僕らのはなし。①
10.旅行と問題。
それから数日が経ち、7月3回目の休日…私はかなり不機嫌だった。
何故かって?
今朝バイトに行く為に家を出ると、伊崎が居た。
まだそこまでは許せる範囲でここからが問題なのだ。
「えっ、何でアンタが此処に?」
「ちょっと連れてきたいとこがあって迎えに来た。」
「はぁ?
今日はバイトだからそんな急に言われても。」
「良いから行くぞ。」
そう言って、私の予定を完全に無視して連れてかれたのはまず伊崎財閥が経営してるであろうデパート。

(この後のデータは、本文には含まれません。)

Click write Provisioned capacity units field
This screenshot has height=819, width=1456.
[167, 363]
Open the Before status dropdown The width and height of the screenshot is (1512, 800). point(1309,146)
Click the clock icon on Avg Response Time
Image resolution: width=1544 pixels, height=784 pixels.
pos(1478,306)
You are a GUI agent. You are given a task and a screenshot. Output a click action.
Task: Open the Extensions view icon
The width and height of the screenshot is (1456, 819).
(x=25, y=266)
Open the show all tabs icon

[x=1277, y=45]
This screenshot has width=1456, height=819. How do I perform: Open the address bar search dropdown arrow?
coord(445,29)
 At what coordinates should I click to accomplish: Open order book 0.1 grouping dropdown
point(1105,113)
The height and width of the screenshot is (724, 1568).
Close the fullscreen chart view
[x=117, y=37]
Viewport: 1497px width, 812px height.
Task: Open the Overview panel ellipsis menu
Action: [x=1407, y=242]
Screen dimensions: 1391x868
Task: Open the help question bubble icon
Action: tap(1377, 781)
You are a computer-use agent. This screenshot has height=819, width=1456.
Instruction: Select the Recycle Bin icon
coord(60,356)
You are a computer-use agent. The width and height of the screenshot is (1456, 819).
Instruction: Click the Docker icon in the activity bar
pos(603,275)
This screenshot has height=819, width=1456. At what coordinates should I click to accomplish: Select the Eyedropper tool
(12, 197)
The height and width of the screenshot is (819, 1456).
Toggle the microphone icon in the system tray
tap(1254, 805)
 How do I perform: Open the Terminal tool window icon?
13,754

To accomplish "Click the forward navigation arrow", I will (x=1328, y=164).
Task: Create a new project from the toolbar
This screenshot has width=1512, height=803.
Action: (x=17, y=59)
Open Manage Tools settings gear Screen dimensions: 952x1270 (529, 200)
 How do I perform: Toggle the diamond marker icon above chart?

何を企んでるのか分からないまま、腕を引かれ中に入っていって、偉い人っぽい男の人が止めるのも聞かずに、売り物のハイヒールを片方掴むと、非常ベルの前に行って、思いきり押したというか、ベルを潰したのだ。
まだ、買い物中のお客さんがたくさん居たのに。
頭がおかしくなったのかと思った。
お客さんが全員慌てたように出ていくと、伊崎は満足そうな顔をして、買い物を始めた。
まず何故かキャリーケースを買って、次に有名なブランドショップに入って、洋服をいくつか試着させられ、水着とか靴も帽子も全部あいつセレクト。
何なの、一体?
やっと買い物終了で車に乗せられ、バイト先に送ってくれるのかと思いきや、違った。